Impact of the B.1.1.7 variant on neutralizing monoclonal antibodies recognizing diverse epitopes on SARS-CoV-2 Spike.
Graham C., Seow J., Huettner I., Khan H., Kouphou N., Acors S., Winstone H., Pickering S., Pedro Galao R., Jose Lista M., Jimenez-Guardeno JM., Laing AG., Wu Y., Joseph M., Muir L., Ng WM., Duyvesteyn HME., Zhao Y., Bowden TA., Shankar-Hari M., Rosa A., Cherepanov P., McCoy LE., Hayday AC., Neil SJD., Malim MH., Doores KJ.

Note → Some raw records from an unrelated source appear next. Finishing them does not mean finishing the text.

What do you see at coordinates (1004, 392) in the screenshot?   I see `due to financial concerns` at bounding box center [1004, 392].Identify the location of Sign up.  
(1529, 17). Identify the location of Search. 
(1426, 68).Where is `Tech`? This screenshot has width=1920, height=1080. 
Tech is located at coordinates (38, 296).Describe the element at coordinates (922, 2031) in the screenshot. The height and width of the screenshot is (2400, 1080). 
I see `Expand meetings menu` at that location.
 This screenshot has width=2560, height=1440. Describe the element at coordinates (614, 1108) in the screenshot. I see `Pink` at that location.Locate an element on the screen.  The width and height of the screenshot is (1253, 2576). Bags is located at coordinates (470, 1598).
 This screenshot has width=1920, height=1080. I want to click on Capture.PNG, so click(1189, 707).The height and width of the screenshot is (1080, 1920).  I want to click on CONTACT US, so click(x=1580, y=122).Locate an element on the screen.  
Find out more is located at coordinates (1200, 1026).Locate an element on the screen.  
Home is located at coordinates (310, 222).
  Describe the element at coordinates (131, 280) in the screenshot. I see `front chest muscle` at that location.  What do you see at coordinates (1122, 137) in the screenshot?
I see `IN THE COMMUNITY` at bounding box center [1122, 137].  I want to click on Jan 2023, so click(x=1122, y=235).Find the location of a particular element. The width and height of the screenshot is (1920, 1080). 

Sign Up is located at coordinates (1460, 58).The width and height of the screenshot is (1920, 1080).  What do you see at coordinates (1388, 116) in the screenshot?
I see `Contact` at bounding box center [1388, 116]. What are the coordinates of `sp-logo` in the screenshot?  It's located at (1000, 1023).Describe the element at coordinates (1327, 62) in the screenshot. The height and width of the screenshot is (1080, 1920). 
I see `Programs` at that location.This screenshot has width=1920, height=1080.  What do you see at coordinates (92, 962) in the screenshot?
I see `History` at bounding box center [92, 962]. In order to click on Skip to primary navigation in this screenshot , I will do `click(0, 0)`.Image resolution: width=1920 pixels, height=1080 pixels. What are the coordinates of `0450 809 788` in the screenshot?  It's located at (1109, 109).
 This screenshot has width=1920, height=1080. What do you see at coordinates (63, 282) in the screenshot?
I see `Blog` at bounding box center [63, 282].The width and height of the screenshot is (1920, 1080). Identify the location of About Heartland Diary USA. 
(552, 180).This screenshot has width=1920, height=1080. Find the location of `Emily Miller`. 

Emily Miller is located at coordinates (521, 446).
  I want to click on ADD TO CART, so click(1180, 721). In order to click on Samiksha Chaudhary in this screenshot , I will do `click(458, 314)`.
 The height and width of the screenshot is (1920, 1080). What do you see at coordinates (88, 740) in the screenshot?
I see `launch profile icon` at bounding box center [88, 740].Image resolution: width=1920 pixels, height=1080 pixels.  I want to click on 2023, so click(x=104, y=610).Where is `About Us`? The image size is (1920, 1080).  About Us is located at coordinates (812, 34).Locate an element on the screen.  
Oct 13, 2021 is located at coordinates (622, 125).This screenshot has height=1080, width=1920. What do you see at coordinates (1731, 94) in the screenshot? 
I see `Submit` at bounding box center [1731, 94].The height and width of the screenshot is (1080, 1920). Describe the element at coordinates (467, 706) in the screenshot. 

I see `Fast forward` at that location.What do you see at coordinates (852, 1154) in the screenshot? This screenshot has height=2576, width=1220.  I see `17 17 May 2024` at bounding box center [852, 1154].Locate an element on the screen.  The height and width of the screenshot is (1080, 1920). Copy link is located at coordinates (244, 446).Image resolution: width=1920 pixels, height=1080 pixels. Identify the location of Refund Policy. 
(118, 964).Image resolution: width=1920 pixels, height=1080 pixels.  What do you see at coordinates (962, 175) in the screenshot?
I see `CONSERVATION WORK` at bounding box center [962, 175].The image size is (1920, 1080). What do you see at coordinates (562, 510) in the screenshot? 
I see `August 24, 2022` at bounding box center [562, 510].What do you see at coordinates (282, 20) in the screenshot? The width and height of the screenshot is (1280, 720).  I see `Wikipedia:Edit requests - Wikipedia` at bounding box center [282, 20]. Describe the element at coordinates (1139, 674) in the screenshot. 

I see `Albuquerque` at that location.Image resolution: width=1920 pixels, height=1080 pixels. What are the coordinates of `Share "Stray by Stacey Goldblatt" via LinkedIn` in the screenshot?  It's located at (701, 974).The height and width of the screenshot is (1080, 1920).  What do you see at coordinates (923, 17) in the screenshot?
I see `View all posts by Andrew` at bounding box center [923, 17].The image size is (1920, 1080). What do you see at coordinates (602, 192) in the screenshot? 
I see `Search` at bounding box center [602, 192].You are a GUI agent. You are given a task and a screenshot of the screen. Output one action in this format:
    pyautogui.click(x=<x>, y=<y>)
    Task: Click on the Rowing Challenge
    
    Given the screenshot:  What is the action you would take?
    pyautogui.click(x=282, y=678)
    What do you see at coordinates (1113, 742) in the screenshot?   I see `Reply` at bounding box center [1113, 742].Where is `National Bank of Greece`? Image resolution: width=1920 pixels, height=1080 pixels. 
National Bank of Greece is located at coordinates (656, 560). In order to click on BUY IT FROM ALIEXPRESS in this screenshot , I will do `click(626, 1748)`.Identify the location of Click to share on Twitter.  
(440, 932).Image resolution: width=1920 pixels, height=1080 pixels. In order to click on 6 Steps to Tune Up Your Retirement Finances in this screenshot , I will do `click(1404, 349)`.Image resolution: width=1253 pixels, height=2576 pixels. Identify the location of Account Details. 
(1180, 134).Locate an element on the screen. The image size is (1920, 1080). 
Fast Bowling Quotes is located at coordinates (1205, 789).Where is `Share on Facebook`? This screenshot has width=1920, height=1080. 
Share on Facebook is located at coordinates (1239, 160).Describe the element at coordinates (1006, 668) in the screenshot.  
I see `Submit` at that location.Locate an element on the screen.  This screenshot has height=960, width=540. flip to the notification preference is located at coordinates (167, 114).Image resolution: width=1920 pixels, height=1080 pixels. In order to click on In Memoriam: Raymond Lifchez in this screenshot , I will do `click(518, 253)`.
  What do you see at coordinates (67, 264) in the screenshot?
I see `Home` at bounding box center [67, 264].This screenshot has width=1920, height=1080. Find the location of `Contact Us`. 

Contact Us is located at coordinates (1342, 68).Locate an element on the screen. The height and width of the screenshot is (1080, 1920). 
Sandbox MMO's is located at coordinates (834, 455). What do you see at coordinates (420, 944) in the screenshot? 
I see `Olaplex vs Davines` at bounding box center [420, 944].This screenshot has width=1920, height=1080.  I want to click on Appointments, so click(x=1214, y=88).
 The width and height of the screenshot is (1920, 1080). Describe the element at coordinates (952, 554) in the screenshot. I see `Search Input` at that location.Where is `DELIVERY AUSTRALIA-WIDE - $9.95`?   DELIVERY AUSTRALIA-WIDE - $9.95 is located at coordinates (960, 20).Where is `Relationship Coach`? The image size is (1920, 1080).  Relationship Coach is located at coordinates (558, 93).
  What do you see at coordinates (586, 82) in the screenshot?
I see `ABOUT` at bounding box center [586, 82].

The interaction of the SARS-CoV-2 Spike receptor binding domain (RBD) with the ACE2 receptor on host cells is essential for viral entry. RBD is the dominant target for neutralizing antibodies and several neutralizing epitopes on RBD have been molecularly characterized. Analysis of circulating SARS-CoV-2 variants has revealed mutations arising in the RBD, the N-terminal domain (NTD) and S2 subunits of Spike. To fully understand how these mutations affect the antigenicity of Spike, we have isolated and characterized neutralizing antibodies targeting epitopes beyond the already identified RBD epitopes. Using recombinant Spike as a sorting bait, we isolated >100 Spike-reactive monoclonal antibodies from SARS-CoV-2 infected individuals. ≈45% showed neutralizing activity of which ≈20% were NTD-specific. None of the S2-specific antibodies showed neutralizing activity. Competition ELISA revealed that NTD-specific mAbs formed two distinct groups: the first group was highly potent against infectious virus, whereas the second was less potent and displayed glycan-dependant neutralization activity. Importantly, mutations present in B.1.1.7 Spike frequently conferred resistance to neutralization by the NTD-specific neutralizing antibodies. This work demonstrates that neutralizing antibodies targeting subdominant epitopes need to be considered when investigating antigenic drift in emerging variants.